[Date Prev][Date Next][Thread Prev][Thread Next][Date Index][Thread Index]
Re: Problems with Statistics package
From: |
Hannes |
Subject: |
Re: Problems with Statistics package |
Date: |
Wed, 30 May 2012 10:26:14 +0200 |
User-agent: |
Dynamic Internet Messaging Program (DIMP) H3 (1.1.4) |
There is an overflow:
octave:4> anova(samples,grps)
warning: division by zero
Note that I do not get a division by 0 warning on this example. But I
do get quite a few division by zero warnings on other examples (always
when the sample values are all identical). Because some of the results
seemed right, I just disabled the warnings, but I don't feel I can
trust the results at all right now.
One-way ANOVA Table:
Source of Variation Sum of Squares df Empirical Var
*********************************************************
Between Groups 944.4969 1 944.4969
Within Groups 0.0000 159 0.0000
---------------------------------------------------------
Total 944.4969 160
Test Statistic f Inf
p-value 0.0000
ans = 0
At least you get the desired result (pval==0), while I get the opposite...
I have looked into the source code, which states the following:
total_mean = mean (y(:));
SSB = sum (group_count .* (group_mean - total_mean) .^ 2);
SST = sumsq (reshape (y, n, 1) - total_mean);
SSW = SST - SSB;
df_b = k - 1;
df_w = n - k;
v_b = SSB / df_b;
v_w = SSW / df_w;
f = v_b / v_w;
pval = 1 - fcdf (f, df_b, df_w);
Now the place where the problematic division takes place is
f = v_b / v_w
which is variance_between by variance_within.

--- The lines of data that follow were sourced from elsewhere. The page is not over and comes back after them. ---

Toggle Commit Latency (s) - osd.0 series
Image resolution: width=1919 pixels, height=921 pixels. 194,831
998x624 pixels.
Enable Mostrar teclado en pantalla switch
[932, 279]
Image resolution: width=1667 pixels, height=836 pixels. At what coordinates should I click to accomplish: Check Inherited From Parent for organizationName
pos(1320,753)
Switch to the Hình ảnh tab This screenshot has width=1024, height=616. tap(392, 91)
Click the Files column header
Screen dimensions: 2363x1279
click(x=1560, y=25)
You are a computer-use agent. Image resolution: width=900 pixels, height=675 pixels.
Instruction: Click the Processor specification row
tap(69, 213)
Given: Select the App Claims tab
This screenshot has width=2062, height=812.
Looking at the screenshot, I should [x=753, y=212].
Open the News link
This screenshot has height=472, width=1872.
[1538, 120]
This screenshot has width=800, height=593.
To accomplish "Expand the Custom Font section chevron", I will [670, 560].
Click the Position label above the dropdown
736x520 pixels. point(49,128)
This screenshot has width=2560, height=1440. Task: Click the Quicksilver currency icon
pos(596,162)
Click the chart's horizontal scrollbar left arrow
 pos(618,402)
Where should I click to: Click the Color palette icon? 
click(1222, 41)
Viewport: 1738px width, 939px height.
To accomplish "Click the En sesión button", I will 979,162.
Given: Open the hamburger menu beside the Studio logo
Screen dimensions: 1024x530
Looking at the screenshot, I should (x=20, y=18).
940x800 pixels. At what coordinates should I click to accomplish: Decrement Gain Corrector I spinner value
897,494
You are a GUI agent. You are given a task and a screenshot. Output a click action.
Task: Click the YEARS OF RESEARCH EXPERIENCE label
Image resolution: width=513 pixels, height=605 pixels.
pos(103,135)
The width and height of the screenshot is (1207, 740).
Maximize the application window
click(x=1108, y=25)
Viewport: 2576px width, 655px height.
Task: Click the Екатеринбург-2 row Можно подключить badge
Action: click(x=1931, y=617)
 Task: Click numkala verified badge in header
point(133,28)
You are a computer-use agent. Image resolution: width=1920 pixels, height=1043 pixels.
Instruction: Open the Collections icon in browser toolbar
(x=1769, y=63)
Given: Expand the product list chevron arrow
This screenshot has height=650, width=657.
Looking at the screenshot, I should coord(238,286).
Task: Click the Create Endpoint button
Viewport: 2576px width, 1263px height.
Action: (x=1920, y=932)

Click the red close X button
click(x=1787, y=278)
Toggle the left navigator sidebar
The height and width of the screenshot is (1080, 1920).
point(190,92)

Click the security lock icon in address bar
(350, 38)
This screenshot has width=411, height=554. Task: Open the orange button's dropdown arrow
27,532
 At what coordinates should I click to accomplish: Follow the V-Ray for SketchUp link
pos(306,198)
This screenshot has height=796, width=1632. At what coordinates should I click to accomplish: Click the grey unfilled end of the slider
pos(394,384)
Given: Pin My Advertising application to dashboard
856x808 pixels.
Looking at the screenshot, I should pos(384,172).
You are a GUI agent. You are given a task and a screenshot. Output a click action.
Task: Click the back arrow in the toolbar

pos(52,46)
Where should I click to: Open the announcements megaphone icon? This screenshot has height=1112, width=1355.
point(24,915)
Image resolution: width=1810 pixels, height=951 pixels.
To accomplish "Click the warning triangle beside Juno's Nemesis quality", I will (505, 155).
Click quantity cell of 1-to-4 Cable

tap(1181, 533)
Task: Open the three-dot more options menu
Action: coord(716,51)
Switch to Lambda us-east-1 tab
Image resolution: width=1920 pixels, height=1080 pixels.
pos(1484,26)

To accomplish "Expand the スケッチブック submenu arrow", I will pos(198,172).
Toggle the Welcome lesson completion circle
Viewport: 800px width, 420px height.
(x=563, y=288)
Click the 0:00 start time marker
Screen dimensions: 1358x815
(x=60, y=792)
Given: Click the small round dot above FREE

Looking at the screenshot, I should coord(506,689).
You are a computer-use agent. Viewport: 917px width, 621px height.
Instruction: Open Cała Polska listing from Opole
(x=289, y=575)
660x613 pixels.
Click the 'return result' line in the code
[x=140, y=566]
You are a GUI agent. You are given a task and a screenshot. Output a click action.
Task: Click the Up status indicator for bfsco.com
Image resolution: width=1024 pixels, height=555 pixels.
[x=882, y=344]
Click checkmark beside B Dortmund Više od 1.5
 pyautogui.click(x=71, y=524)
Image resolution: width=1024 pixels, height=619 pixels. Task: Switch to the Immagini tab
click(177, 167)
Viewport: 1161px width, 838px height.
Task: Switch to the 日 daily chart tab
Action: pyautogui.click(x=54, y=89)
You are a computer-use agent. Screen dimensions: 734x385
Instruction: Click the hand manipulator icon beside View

This is the right thing
to do according to Wikipedia, but of course variance_within can quite
possibly be 0.
Now from my statistical intution the following results are expected:
v_b != 0 && v_w == 0 -> pval = 1
v_b == 0 && v_w == 0 -> pval = 0
But I am no expert on this... also I don't know what to do if v_w is
really close to 0 but not 0.
Does anyone know more?
octave:5> version
ans = 3.6.1
I updated to 3.6.1 as well, no change.
Best,
Hannes